### What the task asks
Reproduce without alteration the part of the listing below that opens with the line containing "Click the Women's Clothing Size Chart heading" and closes with the line containing "coord(477,29)", including both of those lines.
— begin Input rows —
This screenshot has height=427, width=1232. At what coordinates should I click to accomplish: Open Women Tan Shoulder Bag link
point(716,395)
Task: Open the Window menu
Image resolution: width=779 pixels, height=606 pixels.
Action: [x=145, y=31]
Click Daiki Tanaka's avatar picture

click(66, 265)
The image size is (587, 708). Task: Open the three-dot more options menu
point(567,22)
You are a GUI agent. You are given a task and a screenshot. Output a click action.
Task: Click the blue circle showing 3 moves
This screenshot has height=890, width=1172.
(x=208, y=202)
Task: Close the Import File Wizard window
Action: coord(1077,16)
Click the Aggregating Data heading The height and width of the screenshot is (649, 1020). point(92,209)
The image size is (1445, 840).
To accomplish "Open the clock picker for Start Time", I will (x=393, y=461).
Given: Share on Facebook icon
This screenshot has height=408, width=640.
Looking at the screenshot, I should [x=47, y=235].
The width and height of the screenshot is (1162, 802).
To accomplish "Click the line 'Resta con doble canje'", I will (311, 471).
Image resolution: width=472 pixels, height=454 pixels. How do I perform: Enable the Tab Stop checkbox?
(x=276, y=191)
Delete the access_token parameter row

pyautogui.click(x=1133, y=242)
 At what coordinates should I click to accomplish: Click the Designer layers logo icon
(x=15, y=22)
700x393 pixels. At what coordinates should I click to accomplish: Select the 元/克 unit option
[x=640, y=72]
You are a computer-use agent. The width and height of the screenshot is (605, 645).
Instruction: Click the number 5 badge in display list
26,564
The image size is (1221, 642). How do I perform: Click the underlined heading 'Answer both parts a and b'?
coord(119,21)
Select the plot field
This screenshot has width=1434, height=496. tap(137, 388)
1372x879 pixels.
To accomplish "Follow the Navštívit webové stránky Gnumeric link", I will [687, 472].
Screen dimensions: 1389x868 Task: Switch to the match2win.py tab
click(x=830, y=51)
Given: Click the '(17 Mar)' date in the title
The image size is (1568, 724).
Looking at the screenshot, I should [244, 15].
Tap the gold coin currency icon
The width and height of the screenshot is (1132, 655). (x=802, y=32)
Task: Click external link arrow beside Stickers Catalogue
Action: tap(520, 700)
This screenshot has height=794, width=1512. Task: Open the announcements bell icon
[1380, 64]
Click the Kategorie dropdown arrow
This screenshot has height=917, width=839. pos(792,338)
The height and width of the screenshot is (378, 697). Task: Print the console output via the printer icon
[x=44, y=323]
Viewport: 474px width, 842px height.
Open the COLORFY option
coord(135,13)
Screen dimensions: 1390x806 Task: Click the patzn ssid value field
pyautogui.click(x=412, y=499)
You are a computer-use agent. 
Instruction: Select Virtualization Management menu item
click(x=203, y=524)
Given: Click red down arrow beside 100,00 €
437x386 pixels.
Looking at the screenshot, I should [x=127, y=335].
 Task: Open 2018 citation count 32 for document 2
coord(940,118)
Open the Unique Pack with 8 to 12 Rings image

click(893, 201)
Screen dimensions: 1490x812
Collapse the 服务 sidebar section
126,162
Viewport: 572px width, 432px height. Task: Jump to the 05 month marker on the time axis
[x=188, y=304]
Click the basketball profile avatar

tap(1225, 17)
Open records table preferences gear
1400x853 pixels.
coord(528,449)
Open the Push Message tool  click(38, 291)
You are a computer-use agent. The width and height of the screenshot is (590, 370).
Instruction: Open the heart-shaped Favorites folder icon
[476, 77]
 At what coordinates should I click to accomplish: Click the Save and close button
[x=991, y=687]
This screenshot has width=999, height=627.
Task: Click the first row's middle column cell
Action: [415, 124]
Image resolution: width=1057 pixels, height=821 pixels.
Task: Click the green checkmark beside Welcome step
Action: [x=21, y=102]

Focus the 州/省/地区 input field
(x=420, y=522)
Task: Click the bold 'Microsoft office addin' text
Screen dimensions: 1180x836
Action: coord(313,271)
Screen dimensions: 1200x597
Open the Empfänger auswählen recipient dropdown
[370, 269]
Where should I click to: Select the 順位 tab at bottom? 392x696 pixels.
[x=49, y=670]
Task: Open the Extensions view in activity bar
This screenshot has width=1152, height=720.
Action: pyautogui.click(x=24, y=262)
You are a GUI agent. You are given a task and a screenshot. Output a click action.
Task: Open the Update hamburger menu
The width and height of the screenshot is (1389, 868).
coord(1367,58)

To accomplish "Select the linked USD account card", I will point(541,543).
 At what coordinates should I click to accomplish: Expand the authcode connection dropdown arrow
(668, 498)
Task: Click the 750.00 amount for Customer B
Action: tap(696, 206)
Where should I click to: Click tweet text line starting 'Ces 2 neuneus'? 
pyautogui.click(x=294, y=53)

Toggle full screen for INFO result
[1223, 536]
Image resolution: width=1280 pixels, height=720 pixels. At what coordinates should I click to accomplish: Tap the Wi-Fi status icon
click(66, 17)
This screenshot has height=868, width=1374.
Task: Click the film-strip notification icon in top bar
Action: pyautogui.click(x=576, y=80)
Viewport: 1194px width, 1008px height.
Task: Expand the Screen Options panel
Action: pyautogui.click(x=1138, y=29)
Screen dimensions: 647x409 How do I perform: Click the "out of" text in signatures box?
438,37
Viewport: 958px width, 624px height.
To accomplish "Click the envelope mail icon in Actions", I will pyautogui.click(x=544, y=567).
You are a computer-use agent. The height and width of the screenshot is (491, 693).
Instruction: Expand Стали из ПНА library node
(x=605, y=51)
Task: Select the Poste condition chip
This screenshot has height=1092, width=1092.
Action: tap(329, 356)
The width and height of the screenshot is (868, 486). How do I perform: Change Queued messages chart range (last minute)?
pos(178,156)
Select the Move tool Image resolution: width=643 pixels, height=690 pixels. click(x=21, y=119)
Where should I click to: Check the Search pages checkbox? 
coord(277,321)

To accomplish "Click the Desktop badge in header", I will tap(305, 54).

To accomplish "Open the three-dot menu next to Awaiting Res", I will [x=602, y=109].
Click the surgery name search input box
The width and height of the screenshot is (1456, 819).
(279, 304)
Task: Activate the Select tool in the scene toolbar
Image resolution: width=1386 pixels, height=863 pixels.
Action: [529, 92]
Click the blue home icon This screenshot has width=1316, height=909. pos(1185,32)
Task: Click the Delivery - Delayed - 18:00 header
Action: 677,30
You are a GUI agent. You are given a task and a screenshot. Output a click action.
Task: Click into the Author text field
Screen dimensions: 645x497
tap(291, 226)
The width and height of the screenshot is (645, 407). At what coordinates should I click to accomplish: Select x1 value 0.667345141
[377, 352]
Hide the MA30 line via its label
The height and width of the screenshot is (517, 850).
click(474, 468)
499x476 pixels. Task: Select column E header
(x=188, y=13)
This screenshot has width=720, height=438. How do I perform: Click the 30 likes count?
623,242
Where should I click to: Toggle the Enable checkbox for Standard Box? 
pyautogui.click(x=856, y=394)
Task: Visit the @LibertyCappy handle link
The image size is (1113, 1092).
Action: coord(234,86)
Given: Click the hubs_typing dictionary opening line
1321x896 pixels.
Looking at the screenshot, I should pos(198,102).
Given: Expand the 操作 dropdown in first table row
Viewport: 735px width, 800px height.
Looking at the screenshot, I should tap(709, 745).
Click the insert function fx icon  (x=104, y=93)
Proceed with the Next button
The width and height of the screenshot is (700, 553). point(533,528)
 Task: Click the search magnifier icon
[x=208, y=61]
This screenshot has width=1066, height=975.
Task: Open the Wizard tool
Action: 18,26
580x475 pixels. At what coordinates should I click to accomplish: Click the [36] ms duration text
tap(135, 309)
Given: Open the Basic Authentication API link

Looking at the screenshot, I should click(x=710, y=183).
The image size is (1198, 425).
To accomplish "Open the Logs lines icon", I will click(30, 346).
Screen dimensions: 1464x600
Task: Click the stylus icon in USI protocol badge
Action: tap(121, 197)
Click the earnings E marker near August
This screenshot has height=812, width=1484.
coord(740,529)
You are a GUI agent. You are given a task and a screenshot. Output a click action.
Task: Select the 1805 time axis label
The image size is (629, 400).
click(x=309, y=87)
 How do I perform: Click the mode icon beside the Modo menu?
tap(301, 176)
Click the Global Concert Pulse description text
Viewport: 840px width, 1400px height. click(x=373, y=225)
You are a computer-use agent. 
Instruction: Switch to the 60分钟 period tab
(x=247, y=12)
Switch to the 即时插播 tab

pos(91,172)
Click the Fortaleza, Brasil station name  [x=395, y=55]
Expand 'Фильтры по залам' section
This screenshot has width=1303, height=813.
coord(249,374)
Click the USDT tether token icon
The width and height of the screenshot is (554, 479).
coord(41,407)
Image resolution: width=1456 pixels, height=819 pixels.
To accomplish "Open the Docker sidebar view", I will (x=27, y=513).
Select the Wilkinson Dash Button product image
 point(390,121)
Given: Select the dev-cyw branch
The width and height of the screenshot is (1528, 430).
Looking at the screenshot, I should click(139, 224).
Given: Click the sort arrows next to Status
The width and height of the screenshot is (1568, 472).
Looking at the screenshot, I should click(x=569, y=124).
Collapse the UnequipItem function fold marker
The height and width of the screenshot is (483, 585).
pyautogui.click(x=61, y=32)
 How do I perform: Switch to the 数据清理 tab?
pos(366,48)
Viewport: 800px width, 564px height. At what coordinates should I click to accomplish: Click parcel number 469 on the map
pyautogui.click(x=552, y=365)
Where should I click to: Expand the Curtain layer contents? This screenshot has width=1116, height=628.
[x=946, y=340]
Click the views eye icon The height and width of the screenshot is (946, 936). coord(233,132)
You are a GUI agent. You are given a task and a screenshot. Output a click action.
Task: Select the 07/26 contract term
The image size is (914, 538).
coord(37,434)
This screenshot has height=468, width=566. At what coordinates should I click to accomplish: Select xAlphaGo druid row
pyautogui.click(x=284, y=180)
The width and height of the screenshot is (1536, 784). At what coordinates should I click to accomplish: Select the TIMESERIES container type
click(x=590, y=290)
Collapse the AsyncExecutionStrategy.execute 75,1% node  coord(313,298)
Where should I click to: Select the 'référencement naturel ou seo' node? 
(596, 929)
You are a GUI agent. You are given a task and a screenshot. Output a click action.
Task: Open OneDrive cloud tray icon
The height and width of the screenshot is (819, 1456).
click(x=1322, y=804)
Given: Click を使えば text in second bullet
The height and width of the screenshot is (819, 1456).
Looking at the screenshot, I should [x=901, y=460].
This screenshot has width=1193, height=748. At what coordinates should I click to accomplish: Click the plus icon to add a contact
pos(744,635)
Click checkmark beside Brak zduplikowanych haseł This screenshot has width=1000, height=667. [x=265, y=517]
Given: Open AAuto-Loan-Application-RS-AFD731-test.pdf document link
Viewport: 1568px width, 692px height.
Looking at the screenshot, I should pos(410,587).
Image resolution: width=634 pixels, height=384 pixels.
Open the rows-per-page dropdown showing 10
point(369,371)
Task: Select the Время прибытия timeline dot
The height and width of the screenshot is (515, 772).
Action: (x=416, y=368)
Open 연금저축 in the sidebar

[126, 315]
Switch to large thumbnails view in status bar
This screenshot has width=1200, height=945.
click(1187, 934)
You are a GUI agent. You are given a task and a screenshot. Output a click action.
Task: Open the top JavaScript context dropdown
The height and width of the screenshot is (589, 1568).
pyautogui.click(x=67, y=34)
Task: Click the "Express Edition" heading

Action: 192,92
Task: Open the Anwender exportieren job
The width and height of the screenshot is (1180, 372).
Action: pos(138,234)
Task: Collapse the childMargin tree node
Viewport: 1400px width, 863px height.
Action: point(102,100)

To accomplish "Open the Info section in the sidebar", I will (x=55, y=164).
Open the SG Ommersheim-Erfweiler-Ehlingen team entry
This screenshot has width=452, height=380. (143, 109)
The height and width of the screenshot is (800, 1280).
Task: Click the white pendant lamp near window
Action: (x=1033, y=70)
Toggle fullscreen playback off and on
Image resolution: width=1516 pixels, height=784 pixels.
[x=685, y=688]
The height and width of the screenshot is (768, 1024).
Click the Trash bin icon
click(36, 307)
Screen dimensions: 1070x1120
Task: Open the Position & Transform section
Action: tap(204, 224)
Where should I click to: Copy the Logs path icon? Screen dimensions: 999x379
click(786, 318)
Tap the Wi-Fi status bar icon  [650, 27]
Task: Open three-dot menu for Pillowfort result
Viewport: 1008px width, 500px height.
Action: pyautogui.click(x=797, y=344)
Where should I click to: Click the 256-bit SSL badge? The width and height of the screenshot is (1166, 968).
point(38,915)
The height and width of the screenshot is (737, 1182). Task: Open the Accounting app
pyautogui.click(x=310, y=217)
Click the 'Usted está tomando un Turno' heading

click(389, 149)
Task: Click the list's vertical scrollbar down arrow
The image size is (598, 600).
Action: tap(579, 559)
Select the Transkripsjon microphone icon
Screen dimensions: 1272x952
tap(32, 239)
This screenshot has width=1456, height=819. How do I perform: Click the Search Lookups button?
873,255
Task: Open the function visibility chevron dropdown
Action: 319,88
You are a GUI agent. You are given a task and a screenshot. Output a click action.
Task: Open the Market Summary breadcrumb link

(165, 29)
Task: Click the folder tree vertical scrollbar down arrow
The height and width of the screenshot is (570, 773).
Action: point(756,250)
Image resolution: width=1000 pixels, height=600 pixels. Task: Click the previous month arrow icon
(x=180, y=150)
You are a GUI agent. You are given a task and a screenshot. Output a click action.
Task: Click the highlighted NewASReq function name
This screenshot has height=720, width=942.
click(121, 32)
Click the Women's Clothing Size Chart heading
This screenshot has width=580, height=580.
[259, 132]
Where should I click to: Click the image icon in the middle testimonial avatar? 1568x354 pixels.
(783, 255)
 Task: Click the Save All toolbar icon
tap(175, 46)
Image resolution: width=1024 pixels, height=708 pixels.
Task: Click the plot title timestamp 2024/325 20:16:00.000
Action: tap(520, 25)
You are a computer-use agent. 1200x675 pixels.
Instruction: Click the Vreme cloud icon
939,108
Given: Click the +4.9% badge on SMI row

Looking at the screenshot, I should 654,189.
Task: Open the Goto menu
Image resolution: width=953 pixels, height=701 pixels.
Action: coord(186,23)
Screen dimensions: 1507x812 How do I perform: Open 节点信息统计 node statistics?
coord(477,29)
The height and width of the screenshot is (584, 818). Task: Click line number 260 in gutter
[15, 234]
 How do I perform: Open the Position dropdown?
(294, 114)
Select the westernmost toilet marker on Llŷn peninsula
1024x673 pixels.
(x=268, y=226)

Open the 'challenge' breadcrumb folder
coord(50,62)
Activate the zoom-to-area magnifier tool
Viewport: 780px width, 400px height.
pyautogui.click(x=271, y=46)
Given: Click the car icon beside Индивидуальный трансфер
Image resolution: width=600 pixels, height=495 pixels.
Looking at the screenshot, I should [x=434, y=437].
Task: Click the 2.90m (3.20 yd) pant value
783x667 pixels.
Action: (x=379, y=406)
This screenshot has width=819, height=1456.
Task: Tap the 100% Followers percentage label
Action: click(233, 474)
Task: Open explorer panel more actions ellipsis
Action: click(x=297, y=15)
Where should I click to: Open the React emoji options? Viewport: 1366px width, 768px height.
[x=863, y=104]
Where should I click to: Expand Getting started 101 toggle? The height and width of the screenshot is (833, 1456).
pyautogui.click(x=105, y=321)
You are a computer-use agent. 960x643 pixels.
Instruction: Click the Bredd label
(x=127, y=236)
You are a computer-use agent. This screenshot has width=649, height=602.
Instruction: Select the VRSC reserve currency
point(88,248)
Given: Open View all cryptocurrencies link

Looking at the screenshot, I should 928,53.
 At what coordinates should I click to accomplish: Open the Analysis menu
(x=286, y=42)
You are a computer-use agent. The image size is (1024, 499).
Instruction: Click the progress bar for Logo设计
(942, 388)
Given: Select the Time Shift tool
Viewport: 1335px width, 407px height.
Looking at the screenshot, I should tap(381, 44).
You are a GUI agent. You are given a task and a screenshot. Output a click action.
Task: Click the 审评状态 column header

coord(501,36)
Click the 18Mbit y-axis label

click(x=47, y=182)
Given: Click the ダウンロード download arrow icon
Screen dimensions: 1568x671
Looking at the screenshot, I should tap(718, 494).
— end Input rows —
### Answer to this exercise
Click the Women's Clothing Size Chart heading
This screenshot has width=580, height=580.
[259, 132]
Where should I click to: Click the image icon in the middle testimonial avatar? 1568x354 pixels.
(783, 255)
 Task: Click the Save All toolbar icon
tap(175, 46)
Image resolution: width=1024 pixels, height=708 pixels.
Task: Click the plot title timestamp 2024/325 20:16:00.000
Action: tap(520, 25)
You are a computer-use agent. 1200x675 pixels.
Instruction: Click the Vreme cloud icon
939,108
Given: Click the +4.9% badge on SMI row

Looking at the screenshot, I should 654,189.
Task: Open the Goto menu
Image resolution: width=953 pixels, height=701 pixels.
Action: coord(186,23)
Screen dimensions: 1507x812 How do I perform: Open 节点信息统计 node statistics?
coord(477,29)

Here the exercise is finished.